[Data excerpts start]
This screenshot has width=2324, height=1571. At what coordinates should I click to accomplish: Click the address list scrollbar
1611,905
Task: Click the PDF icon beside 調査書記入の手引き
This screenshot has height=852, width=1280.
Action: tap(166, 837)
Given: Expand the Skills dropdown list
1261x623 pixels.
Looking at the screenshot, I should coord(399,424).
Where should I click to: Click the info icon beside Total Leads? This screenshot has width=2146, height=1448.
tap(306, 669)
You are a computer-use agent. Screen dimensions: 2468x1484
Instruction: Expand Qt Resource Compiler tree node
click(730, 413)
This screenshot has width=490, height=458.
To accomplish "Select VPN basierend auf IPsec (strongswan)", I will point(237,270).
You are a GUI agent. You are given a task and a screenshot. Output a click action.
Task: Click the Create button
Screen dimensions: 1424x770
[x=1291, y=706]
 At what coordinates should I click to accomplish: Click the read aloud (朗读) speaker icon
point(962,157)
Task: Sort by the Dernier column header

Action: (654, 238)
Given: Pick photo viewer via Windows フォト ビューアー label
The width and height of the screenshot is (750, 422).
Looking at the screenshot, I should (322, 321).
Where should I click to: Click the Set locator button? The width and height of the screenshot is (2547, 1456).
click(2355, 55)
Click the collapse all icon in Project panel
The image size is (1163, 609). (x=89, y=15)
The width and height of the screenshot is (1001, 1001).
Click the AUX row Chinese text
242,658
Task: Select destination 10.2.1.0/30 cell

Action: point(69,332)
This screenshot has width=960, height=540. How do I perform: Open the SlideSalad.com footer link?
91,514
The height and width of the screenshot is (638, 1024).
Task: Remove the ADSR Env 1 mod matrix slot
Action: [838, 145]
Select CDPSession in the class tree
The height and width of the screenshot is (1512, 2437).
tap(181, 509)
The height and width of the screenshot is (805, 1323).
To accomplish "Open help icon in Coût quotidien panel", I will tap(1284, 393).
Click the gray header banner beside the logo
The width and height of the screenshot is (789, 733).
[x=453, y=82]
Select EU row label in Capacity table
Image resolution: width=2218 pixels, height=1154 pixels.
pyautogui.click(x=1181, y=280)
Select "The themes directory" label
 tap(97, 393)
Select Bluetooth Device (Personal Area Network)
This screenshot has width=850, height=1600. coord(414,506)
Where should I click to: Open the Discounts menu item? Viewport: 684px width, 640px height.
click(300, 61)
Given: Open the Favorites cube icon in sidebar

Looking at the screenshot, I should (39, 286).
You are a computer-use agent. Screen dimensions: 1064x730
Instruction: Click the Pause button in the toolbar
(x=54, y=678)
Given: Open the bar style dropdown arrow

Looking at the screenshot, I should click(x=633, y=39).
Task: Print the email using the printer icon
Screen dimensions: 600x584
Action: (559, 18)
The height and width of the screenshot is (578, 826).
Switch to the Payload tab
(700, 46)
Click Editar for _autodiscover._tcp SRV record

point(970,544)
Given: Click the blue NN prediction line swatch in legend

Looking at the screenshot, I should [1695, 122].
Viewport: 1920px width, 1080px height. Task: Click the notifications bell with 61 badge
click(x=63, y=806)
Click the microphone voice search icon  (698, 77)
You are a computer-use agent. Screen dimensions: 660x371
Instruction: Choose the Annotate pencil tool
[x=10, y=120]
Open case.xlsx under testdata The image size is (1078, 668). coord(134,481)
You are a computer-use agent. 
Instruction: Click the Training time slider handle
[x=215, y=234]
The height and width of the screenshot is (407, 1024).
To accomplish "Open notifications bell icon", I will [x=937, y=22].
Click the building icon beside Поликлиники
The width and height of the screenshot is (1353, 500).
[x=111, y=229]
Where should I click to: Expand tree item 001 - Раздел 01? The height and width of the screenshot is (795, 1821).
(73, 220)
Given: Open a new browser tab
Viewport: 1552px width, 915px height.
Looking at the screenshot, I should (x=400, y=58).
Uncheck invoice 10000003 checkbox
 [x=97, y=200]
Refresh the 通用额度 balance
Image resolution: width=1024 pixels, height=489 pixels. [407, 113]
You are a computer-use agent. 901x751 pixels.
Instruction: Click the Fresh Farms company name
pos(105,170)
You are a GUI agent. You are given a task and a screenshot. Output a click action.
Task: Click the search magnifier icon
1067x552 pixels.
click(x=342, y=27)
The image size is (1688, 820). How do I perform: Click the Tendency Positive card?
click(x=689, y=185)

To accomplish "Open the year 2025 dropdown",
[Data excerpts end]
● **Aim of the exercise**:
Reproduce, unchanged, the part of the material that opens with the line containing "At what coordinates should I click to accomplish: Click the read" and closes with the line containing "click(2355, 55)", including both of those lines.

● **Final result**:
 At what coordinates should I click to accomplish: Click the read aloud (朗读) speaker icon
point(962,157)
Task: Sort by the Dernier column header

Action: (654, 238)
Given: Pick photo viewer via Windows フォト ビューアー label
The width and height of the screenshot is (750, 422).
Looking at the screenshot, I should (322, 321).
Where should I click to: Click the Set locator button? The width and height of the screenshot is (2547, 1456).
click(2355, 55)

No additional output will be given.